Within the records below, find each line with the word "agent" and copy it out.

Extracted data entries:

▼

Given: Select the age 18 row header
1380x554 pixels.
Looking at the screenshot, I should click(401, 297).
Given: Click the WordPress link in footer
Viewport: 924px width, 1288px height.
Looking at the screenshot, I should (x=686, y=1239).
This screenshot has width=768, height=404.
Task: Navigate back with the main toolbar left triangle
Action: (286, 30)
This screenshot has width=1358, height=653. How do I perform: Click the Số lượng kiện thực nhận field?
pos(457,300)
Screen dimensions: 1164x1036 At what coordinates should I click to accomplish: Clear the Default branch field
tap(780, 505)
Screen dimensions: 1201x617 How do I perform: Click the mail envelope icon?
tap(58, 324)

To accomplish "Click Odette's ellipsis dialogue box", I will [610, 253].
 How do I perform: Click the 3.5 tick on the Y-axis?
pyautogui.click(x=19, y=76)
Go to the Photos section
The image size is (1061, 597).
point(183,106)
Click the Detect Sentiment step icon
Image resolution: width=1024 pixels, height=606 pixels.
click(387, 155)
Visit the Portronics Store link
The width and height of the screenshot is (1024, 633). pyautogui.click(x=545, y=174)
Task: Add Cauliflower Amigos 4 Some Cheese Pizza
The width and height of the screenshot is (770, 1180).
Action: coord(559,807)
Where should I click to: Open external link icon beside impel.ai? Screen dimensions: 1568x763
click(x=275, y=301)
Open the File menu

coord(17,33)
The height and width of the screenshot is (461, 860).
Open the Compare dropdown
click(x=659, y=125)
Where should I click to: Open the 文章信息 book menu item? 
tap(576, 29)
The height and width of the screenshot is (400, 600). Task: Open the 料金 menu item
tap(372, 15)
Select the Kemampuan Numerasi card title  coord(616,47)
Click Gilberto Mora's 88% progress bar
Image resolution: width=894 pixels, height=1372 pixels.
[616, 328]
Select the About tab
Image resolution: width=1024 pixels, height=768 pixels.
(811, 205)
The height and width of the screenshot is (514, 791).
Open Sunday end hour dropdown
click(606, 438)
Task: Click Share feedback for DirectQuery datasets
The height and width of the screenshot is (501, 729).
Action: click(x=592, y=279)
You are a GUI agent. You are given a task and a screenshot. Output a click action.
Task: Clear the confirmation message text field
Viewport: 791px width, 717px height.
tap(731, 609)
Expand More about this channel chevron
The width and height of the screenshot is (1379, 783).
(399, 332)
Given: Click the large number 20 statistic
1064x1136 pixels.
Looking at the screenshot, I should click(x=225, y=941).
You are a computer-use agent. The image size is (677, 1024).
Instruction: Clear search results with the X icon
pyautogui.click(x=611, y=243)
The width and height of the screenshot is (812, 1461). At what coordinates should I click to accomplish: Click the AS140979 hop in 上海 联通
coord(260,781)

▲

(Result below):
You are a GUI agent. You are given a task and a screenshot. Output a click action.
You are a computer-use agent. The image size is (677, 1024).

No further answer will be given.